Alteryx is an excellent (if not cheap) tool that can create process flows of your data import/processing/analysis and outputs, for the Land Registry data it was a case of importing the file in,
One feature that works well in Alteryx is the ability to run a process on a sample of the data, in this case rather than having to go through all the 21m+ records in the file you can your process on a sample, test the flow works as you'd expect before running on the whole file.
Instead of code like you might see if using something like SQL or Base SAS, you have a graphical interface more similar to that in SAS Enterprise guide although the layout is much more user-friendly in Alteryx with modules/nodes relating to specific tasks easier to find.
One of the advantages of Alteryx over standard code is it can be easier for someone else to take over (although I know plenty of people who are still loyal to Base SAS and if they can't go through something line by line then they don't want to know).
The workflow above takes in the 21m sales records, creates some new fields (e.g., Postcode area, sales price to nearest thousand pounds etc) and then creates a number of aggregate tables (the main one being median sales price by year by postcode area).
This table is then matched to itself to get the previous years value (if there's an easier function for this let me know) to enable us to create a % change figure per year per postcode area which is then output for use in Tableau.
There's plenty you can do within Tableau in terms of calculated fields, sometimes it'll be best to do the work in processing (in this case Alteryx) although sometimes you'll want more dynamic calculations so would need to be done in Tableau or whatever presentation layer tool is being used.

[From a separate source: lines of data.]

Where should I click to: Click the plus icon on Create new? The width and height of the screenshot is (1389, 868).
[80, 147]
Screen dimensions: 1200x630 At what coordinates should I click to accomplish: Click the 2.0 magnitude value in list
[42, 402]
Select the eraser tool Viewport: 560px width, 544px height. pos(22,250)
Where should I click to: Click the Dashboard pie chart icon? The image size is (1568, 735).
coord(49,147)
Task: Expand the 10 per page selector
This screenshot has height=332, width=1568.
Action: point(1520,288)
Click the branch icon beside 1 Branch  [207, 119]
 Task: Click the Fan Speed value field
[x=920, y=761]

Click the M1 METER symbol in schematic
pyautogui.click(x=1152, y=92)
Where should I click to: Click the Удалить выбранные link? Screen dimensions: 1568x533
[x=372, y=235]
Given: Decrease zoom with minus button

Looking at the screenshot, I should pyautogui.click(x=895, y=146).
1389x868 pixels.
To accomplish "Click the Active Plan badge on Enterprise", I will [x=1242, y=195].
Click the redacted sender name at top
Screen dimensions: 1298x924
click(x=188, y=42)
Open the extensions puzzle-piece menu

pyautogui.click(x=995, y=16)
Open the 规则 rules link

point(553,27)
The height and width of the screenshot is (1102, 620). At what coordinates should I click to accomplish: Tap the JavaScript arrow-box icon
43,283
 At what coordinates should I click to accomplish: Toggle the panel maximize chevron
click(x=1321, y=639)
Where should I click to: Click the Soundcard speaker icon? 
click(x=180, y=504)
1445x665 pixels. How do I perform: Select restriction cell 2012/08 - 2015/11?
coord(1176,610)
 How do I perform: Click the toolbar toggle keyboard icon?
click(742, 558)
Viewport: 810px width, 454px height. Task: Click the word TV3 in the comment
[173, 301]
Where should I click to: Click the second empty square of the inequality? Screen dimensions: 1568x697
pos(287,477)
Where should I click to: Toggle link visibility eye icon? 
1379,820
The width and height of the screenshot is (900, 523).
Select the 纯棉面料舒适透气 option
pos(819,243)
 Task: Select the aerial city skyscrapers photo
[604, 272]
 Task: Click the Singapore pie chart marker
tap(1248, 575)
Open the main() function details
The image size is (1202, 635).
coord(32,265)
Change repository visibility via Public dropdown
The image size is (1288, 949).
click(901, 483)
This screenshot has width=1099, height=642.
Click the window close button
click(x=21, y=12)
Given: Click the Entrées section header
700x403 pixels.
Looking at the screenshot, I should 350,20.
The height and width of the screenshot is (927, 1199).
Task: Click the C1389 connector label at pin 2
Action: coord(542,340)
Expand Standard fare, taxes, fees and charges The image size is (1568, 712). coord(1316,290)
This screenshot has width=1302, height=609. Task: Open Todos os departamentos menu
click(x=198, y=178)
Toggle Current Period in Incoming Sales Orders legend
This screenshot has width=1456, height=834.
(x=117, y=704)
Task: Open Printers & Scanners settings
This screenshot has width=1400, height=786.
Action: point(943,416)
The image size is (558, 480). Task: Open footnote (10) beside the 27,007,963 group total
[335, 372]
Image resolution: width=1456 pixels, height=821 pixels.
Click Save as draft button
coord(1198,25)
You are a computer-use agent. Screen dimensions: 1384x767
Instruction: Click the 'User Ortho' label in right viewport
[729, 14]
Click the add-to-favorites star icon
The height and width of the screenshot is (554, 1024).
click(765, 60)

The tableau side of things is relatively straightforward, after adding in the Geographic pack provided by The Information Lab, it's a fairly easy task to map % change by Postcode Area with each year being a separate page, which gives the video below:
This isn't meant to be some in-depth study of property prices, just a quick way of showing that it's fairly straightforward to get from data to insight. In later parts we'll be looking at other tools and other public sources of data.